BÖLÜM 8/1 HAFIZA, GÜNDÜZ GÜMÜŞÜ ÇAYIRI VE DÖRT CÜCE

14 6 0
                                    

Yazar'dan

Kiberas, gününün çoğunluğunu juivye ile geçiriyor. Sihir yeteneği henüz olmasa bile juivye'den teorik sihir kuramlarını, doğal taşları ve şifacılık üzerine dersler alıyordu hem de gelir gelmez.

Elinldeki taşı, dünyanın en değerli, nadide bir mücevheri gibi camdan içeri sızan ay ışığına tutuyordu juivye.

Kiberas onun bu halini Gabriel François Doyen'in, Iphigen'in kurban edilişi tablosuna benzediğini düşündü.


(O meşhur tablo😂)

"Biraz ara verebilir miyiz? Çok sıkıldım." Dedi kiberas gece'nin bir vakti çalıştıkları için.

Balkona ya da bahçeye çıkmak istiyordu, geleli beri kendisi için ayarlanmış bu oda'dan dışarıya çıkmamıştı.
Kendisini, küçük bir kız çocuğu iken teyzesinin aldığı kutusundan çıkmamış oyuncak bebeklere benzetiyordu.

Juivye kısa ama sert bakışlar atarak, 'bu kızı nasıl disipline edebilirim' diye düşünüyordu.

"Tamam ama kaldığımız yerden devam edicez." Dedi juivye yeşil gözlerini, kiberas'ın koyu yeşil gözlerine dikerken.

Kiberas ise çoktan yerinden kalktı, balkon kapısının daha önce kilitli olan kilidini bugün kırmışlardı. Kendisinden daha önce kullanılmadığı için zincirlenmişti balkon.

Kapıyı açtı, ayaklarına sis ve bulut kümeleri değiyordu.

"Dikkatli ol." Dedi juivye.

Balkon'da bulutların üzerinde olmakla, sevinçten havalara uçmak aynı şeydi.

Aşağıda çok görünmese de yeşil yerlerin ormanlar, sarı yerlerinde kuru ova'lar olduğu belli oluyordu.

Bir dünya düşünün yer ayrı bir cennet, gök ayrı bir cennet, başka nerede vardı bu güzellik? Hangi diyar elf imparatorluğu ve krallığı ile yarışabilirdi.

İçini huzur kapladı.

İçeri bir asker girdi.

"Elçi juivye, kral prastek sizi görmek istiyor." Dedi
Juivye, masadaki kitapları gösterdi 'daha bitmedi' der gibi.
Askerle birlikte gitti.

Biraz sonra, prens Awadruael geldi.
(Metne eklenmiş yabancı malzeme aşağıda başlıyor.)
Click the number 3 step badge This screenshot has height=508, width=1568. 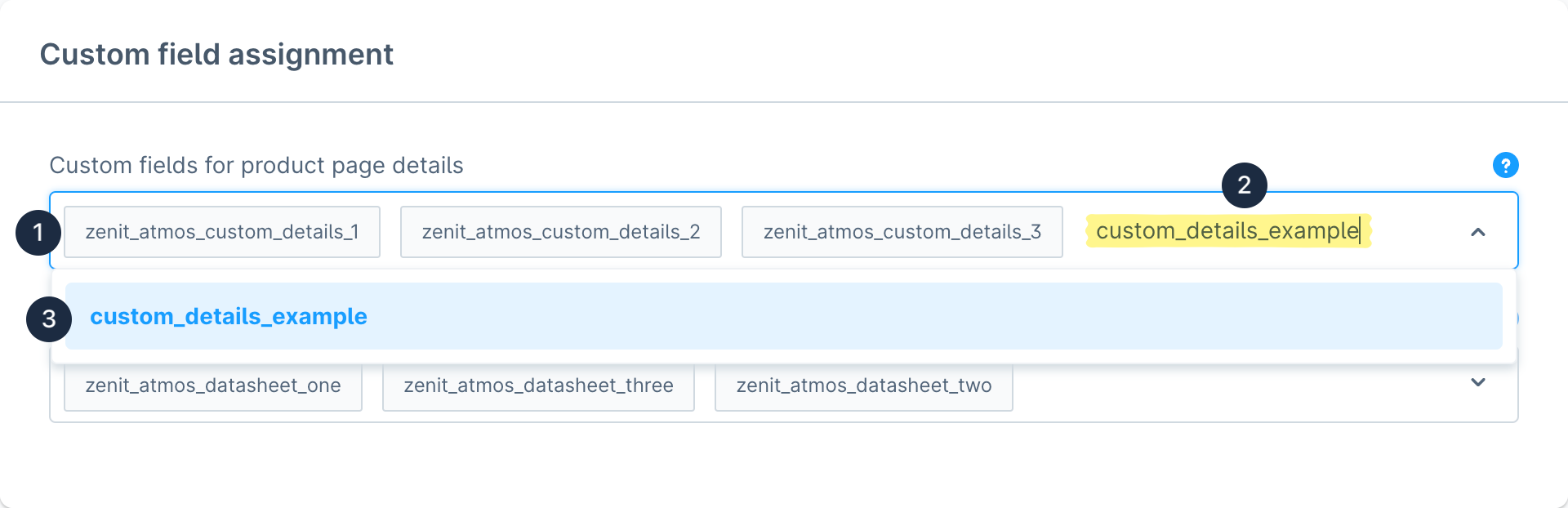[x=49, y=319]
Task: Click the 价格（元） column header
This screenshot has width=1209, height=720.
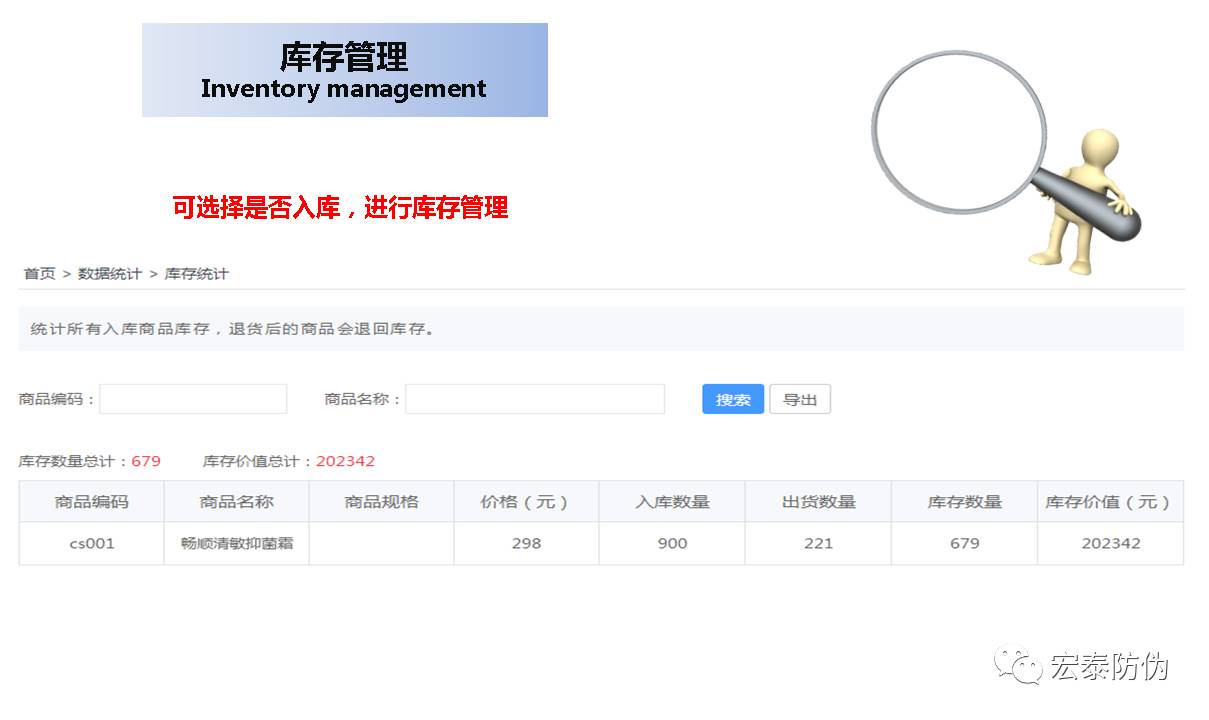Action: 525,501
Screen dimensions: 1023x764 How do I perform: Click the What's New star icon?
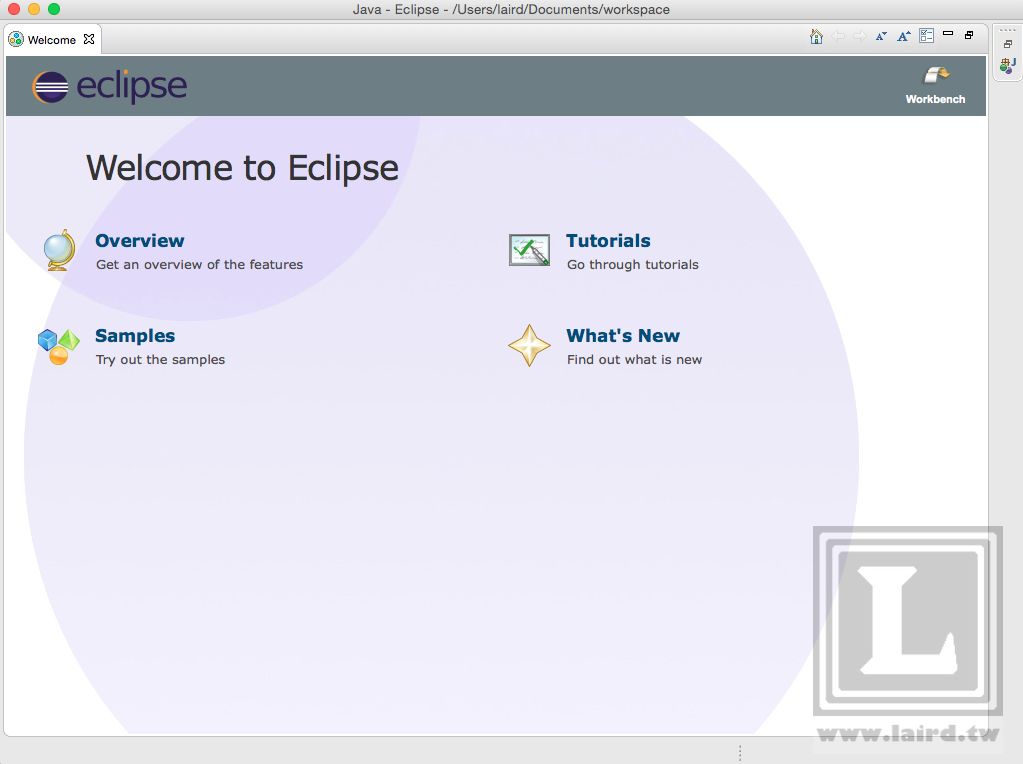529,345
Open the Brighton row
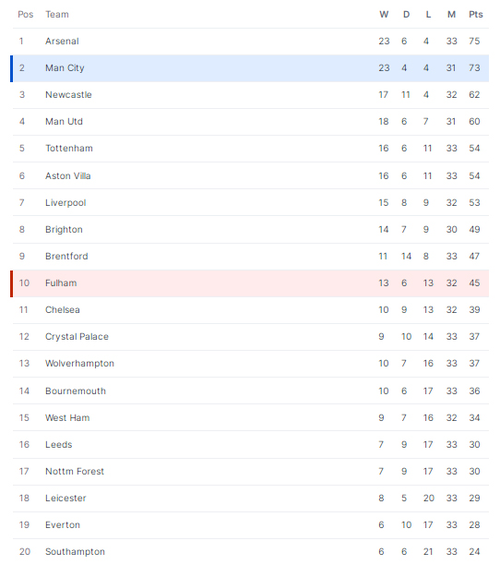 pos(251,230)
Dudakları, yüzüne çok güzel bir gülümseme katmıştı.

"Bakıyorum da juivye seni hiç rahat bırakmıyor." Dedi masada duran kitaplara bakarken.
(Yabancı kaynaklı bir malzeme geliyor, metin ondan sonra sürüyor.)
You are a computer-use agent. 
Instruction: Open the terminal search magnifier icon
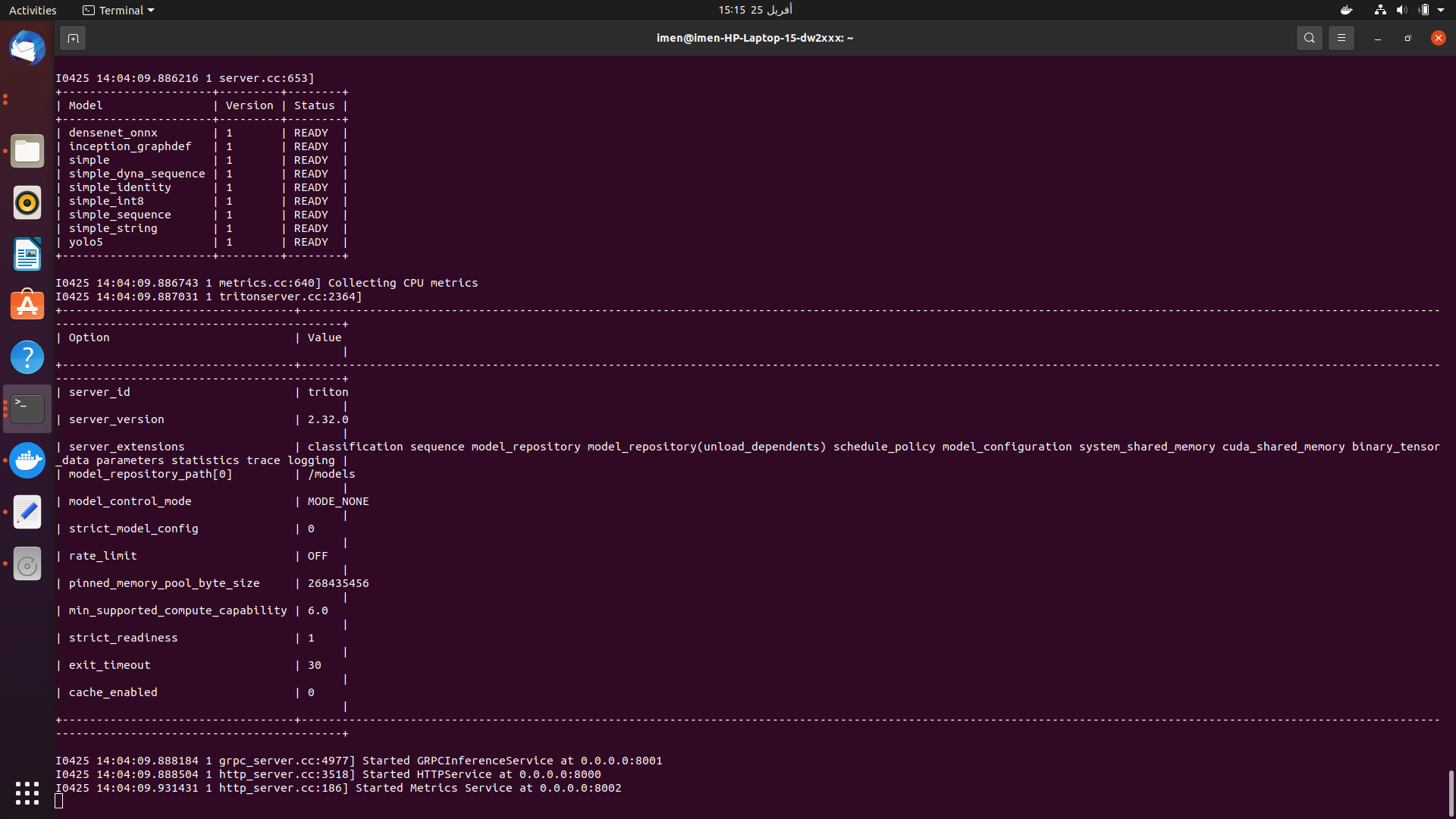pos(1310,37)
"Öyle." Dedi kiberas kısaca.

"Gel hadi, bahçeye çıkalım hazır juivye'de yok'ken." Dedi Awadruael.

İkisi koridor'un içinden bahçeye doğru gidiyorlardı.
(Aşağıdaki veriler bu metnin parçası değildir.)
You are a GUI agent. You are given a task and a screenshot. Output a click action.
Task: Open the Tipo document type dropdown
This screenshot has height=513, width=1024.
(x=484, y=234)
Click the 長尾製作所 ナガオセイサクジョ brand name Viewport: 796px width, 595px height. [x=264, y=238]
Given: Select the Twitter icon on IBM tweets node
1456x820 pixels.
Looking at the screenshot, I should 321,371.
Yine aynı asker tarafından durudurulana kadar.

"Kralım sizleri görmek istiyor." Dedi kiberas'a bakarak.

"Peki, sen görev yerine dönebilirsin. Onu ben götürürüm." Dedi Awadruael.

"Bu kadar gerilmene gerek yok." Dedi prens Awadruael.

Kiberas'ın gözlerinde ki heyecan ayan beyan ortada duruyordu.

Rotaları değişti. Koridor'un sağ tarafından yürümeye devam ettiler.

Kocaman gümüş kapı, siyah renkli gül ve kuş kabartmaları ile doluydu. Güzel göründüğüne şüphe yoktu, bu kale ve odalar, koridorlar beyaz veyahut gümüş renkteydi.